Courtney Jones, who helped organize the Equal Peace for Sterling demonstrations this summer, faced backlash after the protests. Still, she says she loves her hometown of Sterling. (Holly Pretsky, Special to The Colorado Sun)

Two days after the first protest, state Sen. Jerry Sonnenberg, who represents Logan County, was the only state senator to vote against the Colorado legislature’s police reform bill. The bill requires body cameras and outlaws chokeholds among other changes. In an email, the senator said he supports prohibiting chokeholds, but he objected to what he called an “unfunded mandate,” referring to portions of the rule requiring law enforcement agencies to conduct new training and use certain equipment, but with no money attached.

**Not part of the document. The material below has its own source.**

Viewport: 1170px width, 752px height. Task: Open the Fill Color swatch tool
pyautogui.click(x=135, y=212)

“The vast majority of law enforcement does a great job and I am not willing to penalize them all for the reprehensible actions of a few,” Sonnenberg wrote.

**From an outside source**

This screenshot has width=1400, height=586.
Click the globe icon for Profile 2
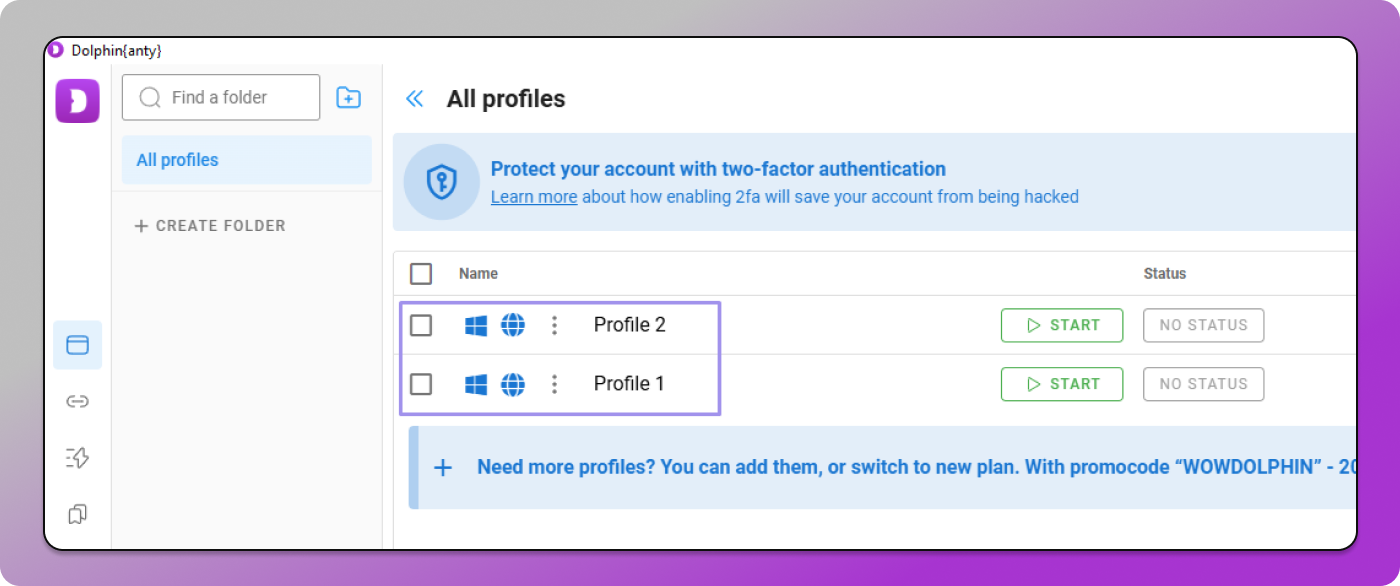click(513, 325)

The blue lives matter sentiment took hold in Sterling, with police handing out the black and blue flags that have come to symbolize support for their work. People organized coordinated thank you events to bring cards and baked goods to the police department, and the Sterling Journal-Advocate covered that along with the anti-racism protests.

Nowadays, the dialogue on Equal Peace For Sterling is still active, but less directed than it was before. The Sterling Journal-Advocate, a vital community newspaper that permanently closed its offices in the midst of the pandemic, has continued to explore what it’s like to be Black in Sterling, profiling the school district’s only Black educator, Dr. Jamie Johnson, and a biracial high school student athlete, Jaden Newson. The paper also published an op-ed by Johnson about what the Fourth of July means for people of color.

The people I spoke with told me they just wanted the town to have a conversation about these issues. Jones hoped to plan a community forum to discuss racism in Sterling, with an emphasis on making sure everyone is heard. With social distancing precautions, it’s unclear when or if that forum will take place. 

“While the protest ends and everyone goes home, I’m still Black and still getting followed through Walmart,” Jones said.

But for all the people who threatened Jones online and said terrible things, there were the people who showed up and stood by her side. In one of our conversations, she described love for Sterling, even after all this. But I couldn’t quite hear what she said over the phone: Was it “I love my hometown,” or “I loved my hometown?” She paused. “That’s probably the hardest question you’ve asked so far,” she said. “I would probably say love.”